In mid-February 2023, the SEC proposed rule changes to enhance protections of customer assets managed by registered investment advisers. If adopted, the changes would amend and redesignate rule 206(4)-2, the Commission’s custody rule, under the Investment Advisers Act of 1940, and amend certain related
recordkeeping and reporting obligations.

Rule 206(4)-2 (the current “custody rule”) has required investment advisers to safeguard client funds and securities in their possession or where they have authority to obtain possession of them. The rule is designed to protect these assets from the adviser’s own insolvency or bankruptcy, and from the assets being lost, misused, stolen, or misappropriated.

The proposed amendments would expand and modernize the scope of the current custody rule beyond client funds and securities to include any client assets (notably, e.g., crypto assets) of which an adviser has custody. The amendments would also redesignate the current custody rule as new rule 223-1 under the Advisers Act (the “safeguarding rule”). The safeguarding rule would explicitly include an adviser’s discretionary authority to trade client assets within the definition of custody, and, like the current custody rule, the safeguarding rule would require advisers with custody of client assets to entrust safekeeping of those assets to a qualified custodian.
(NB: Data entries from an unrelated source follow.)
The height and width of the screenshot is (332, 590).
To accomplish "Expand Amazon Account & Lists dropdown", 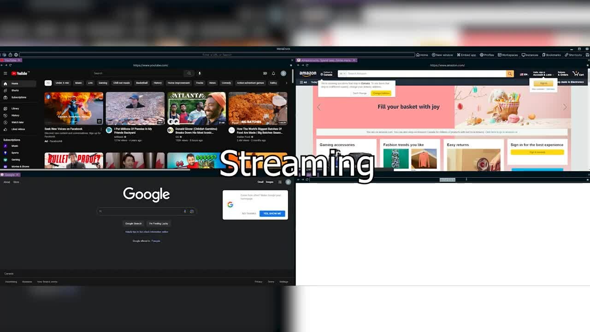I will [x=543, y=74].
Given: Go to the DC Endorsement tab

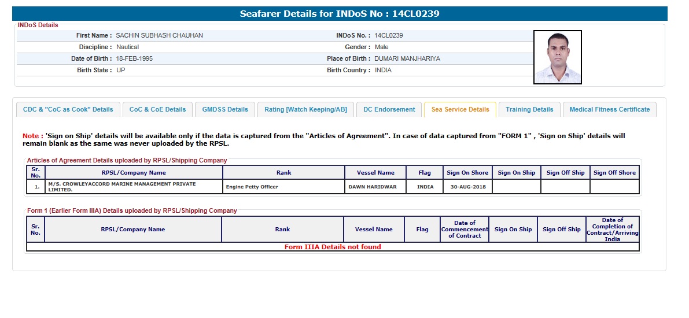Looking at the screenshot, I should (x=389, y=109).
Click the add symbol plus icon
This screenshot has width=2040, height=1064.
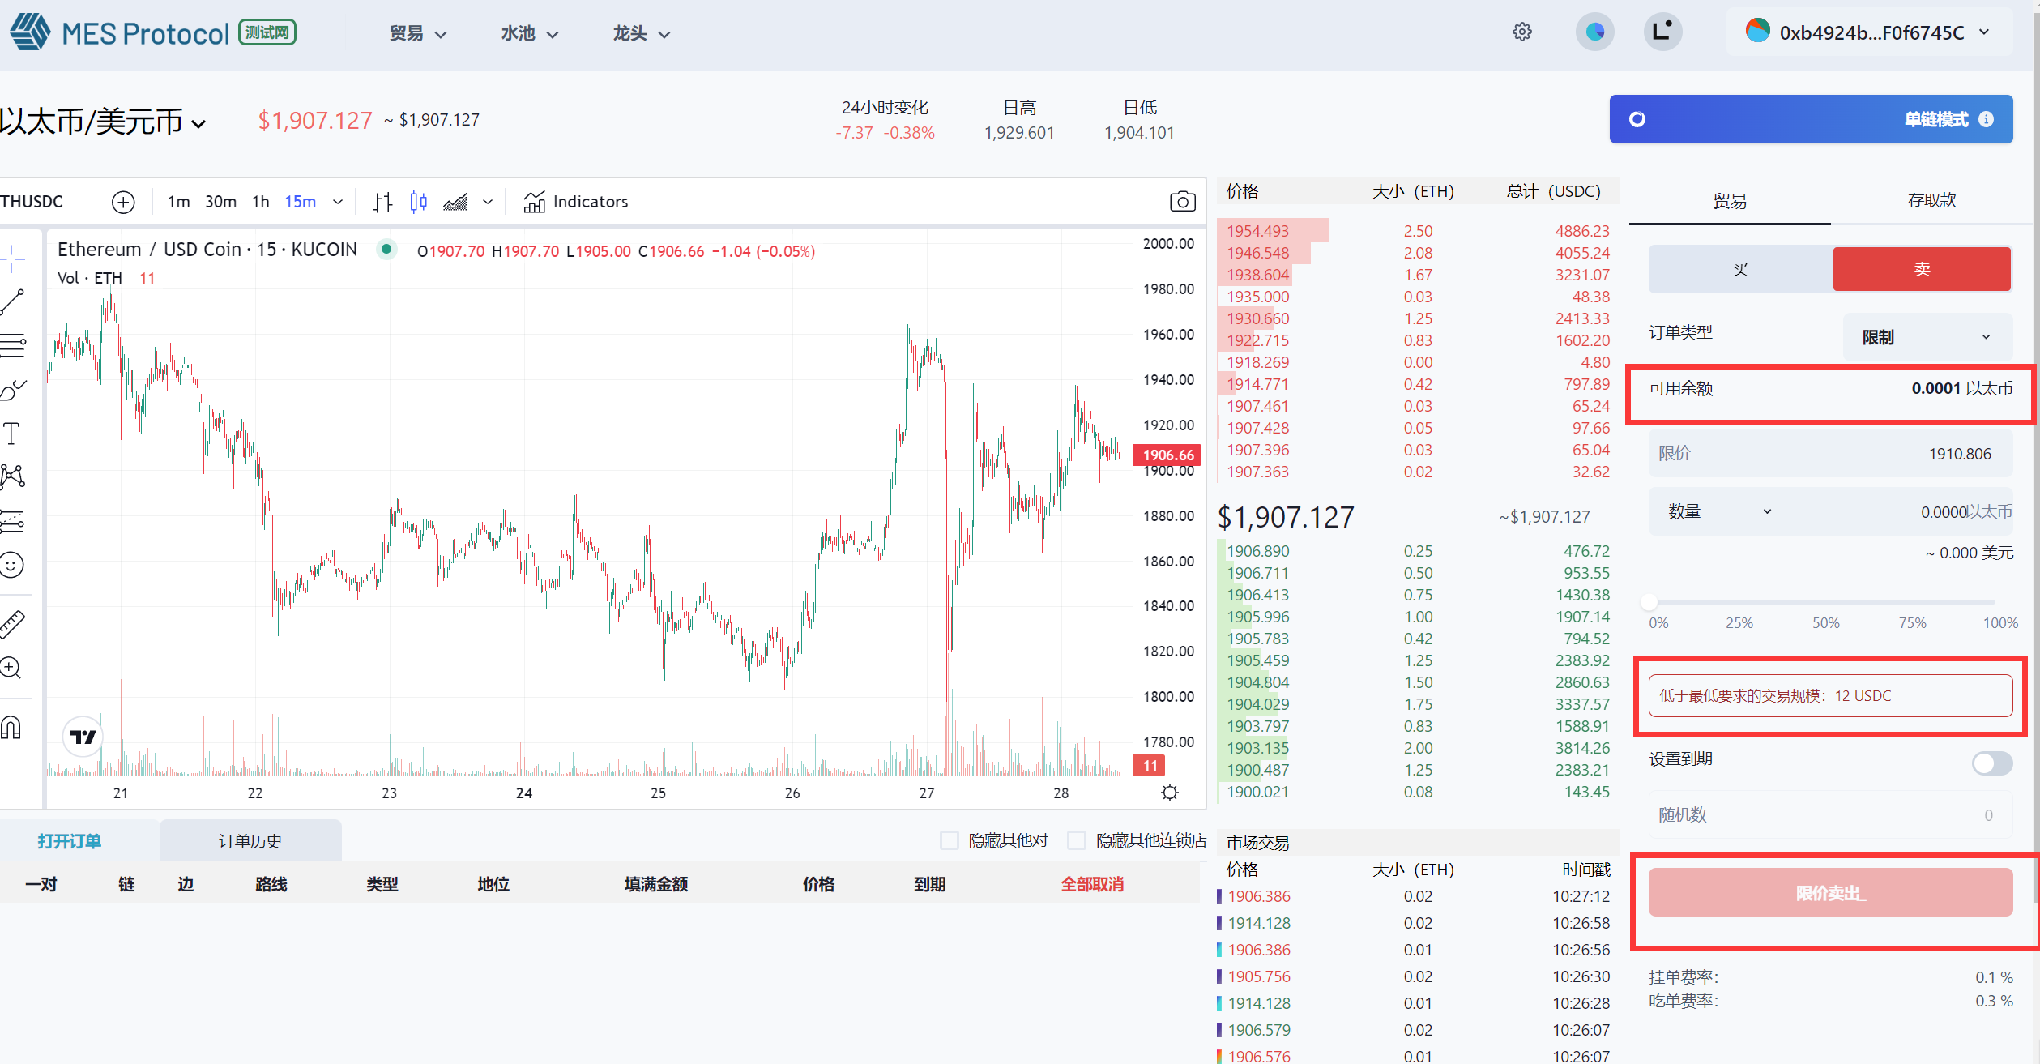click(123, 202)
The proposed safeguarding rule’s enhanced protections would also:

  • Require that an adviser enter into a written agreement with and receive certain assurances from the qualified custodian to make sure the qualified custodian provides certain standard custodial protections when maintaining client assets;
  •  Modify the current custody rule’s privately offered securities exception from the obligation to maintain client assets with a qualified custodian by expanding the exception to include certain physical assets;
  • Expand the scope of who can satisfy the rule’s surprise examination requirement through financial statement audits by specifying that an entity is not required to be a limited partnership, limited liability company, or another type of pooled investment vehicle to rely on this provision;
  • Amend the investment adviser recordkeeping rule 204-2 to require advisers to keep additional, more detailed records of trade and transaction activity and position information for each client account of which it has custody; and
  • Amend Form ADV to align advisers’ reporting obligations with the proposal and to improve the accuracy of custody-related data available to the Commission, its staff, and the public.

Transition Period and Compliance Date

The SEC is proposing a one-year transition period to provide time for advisers to come into compliance with the redesignation of rule 206(4)-2 as new rule 223-1, and the corresponding amendments to rule 204-2 and Form ADV, as applicable. Accordingly, the compliance date of any adoption of the proposal would be one year following the rules’ effective dates which would be sixty days after the date of publication of the final rules in the Federal Register for advisers with more than $1 billion in regulatory assets under management (“RAUM”). For advisers with up to $1 billion in RAUM, the compliance date of any adoption of the proposal would be 18 months following the rules’ effective dates which would be sixty days after the date of publication of the final
rules in the Federal Register.

The comment period on the proposal will remain open for 60 days following publication of the proposing release in the Federal Register.